Error "Skip pod volume <VOLUME_NAME> error: daemonset pod not found in running state in node <NODE_NAME>" during workload cluster backup using Velero
search cancel

Error "Skip pod volume <VOLUME_NAME> error: daemonset pod not found in running state in node <NODE_NAME>" during workload cluster backup using Velero

book

Article ID: 434912

calendar_today

Updated On:

Products

VMware Tanzu Kubernetes Grid Management

Issue/Introduction

  • Velero backups complete with a PartiallyFailed phase.
  • The backup logs display the following error message for skipped volumes: Skip pod volume <VOLUME_NAME> error: daemonset pod not found in running state in node <NODE_NAME>
  • This failure occurs despite the node-agent pods being confirmed in a Running state on the impacted worker nodes.

Environment

VMware Tanzu Kubernetes Grid Multicloud (TKGm) 3.4+v1.33

Velero 1.16

Cause

  • This is a known issue with Velero v1.16.0, where the controller contains a hardcoded label selector requirement that queries for local node-agent pods using the role=node-agent label.
  • This label is missing from the default DaemonSet pod template specification, causing discovery to fail.

Resolution

  1. Connect to the impacted Kubernetes cluster with administrative privileges.

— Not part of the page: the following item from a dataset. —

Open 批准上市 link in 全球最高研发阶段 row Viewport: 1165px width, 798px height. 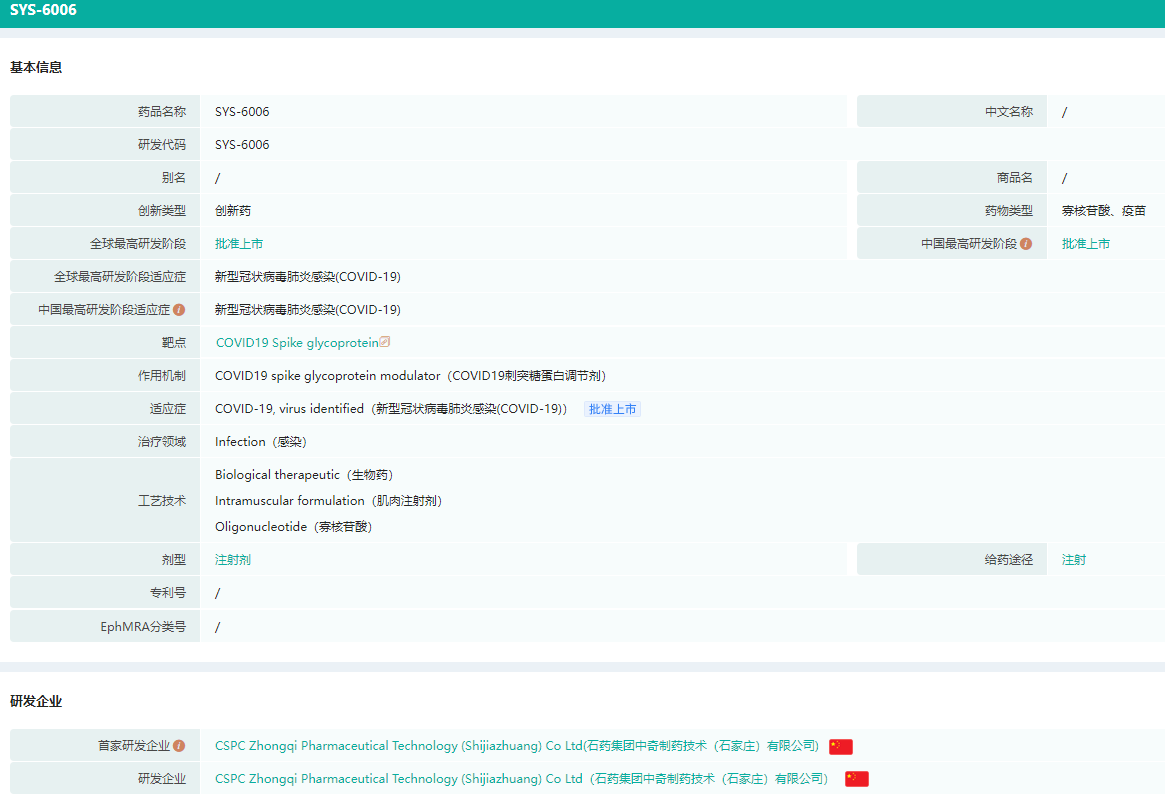tap(239, 244)
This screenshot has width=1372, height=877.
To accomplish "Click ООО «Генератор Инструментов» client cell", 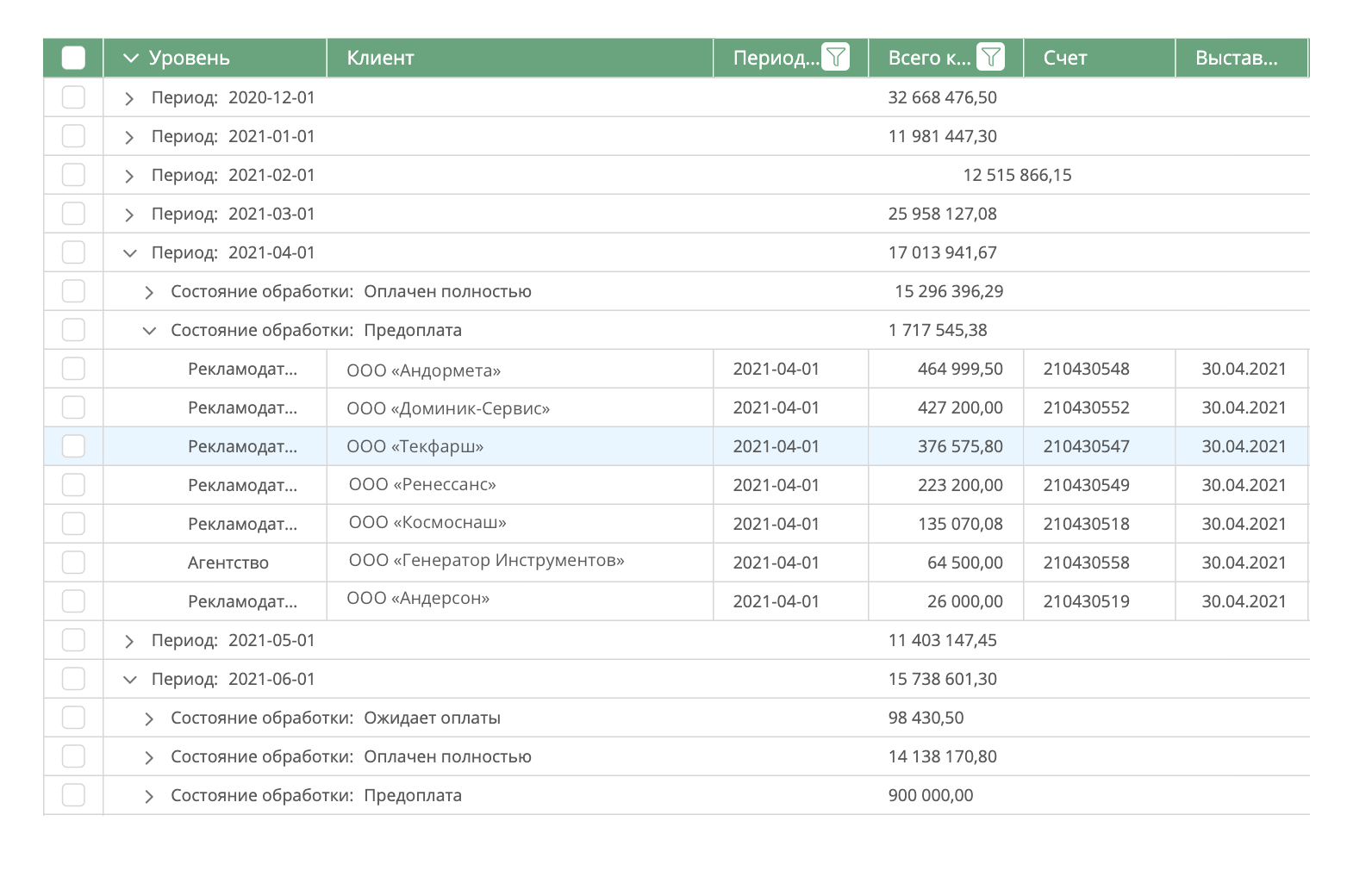I will (486, 561).
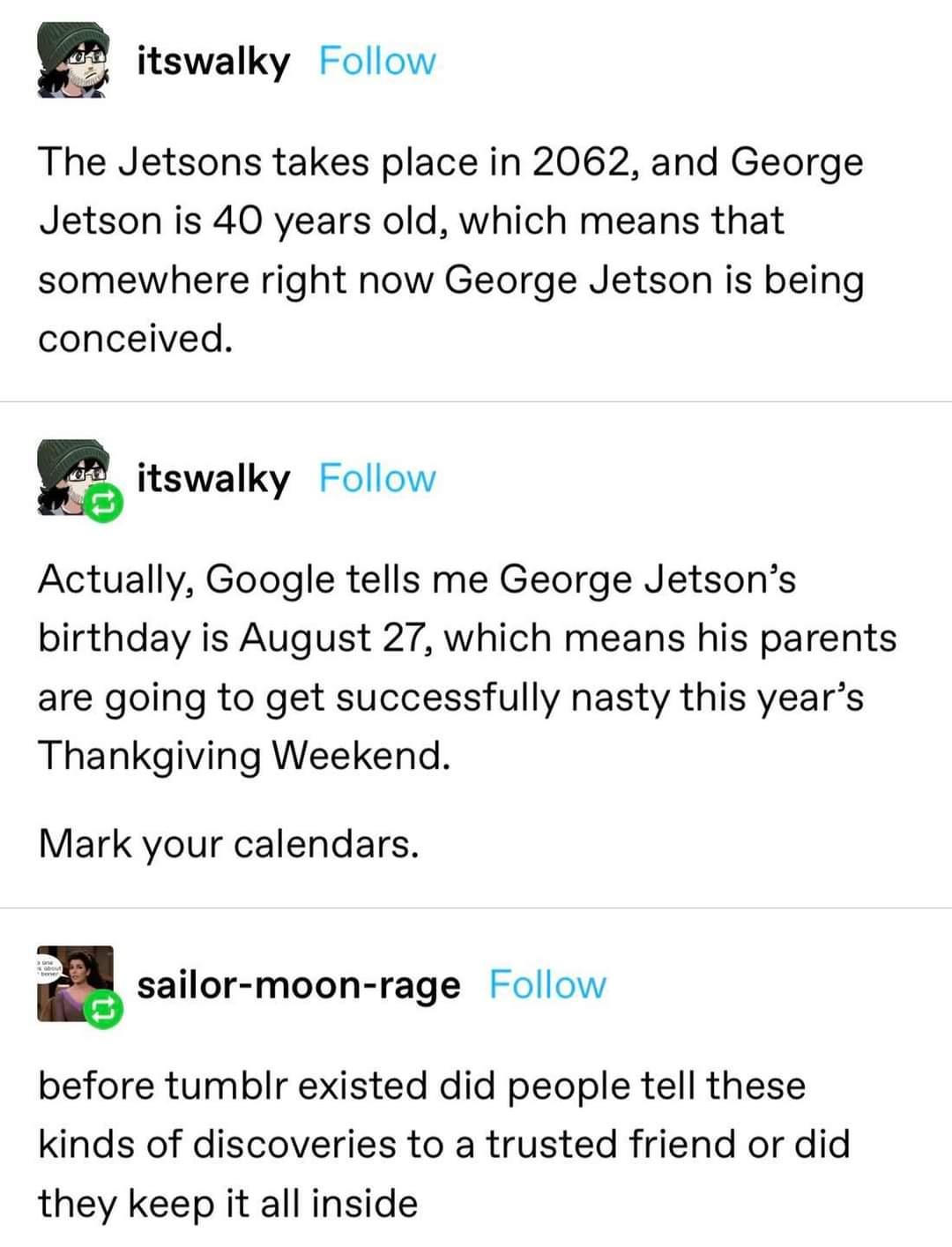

  2. Verify the node-agent pods are actively running on the worker nodes:

    kubectl get pods -n velero -l name=node-agent -o wide

  3. Patch the node-agent DaemonSet to inject the required role label into the pod template:

    kubectl patch daemonset node-agent -n velero --type=json -p='[{"op": "add", "path": "/spec/template/metadata/labels/role", "value": "node-agent"}]'

  4. Monitor the node-agent DaemonSet to ensure the updated pods successfully roll out and enter a Running state.

  5. Re-run the Velero backup operation to confirm volume data is now successfully uploaded.

Additional Information

Velero Upstream Issue 9361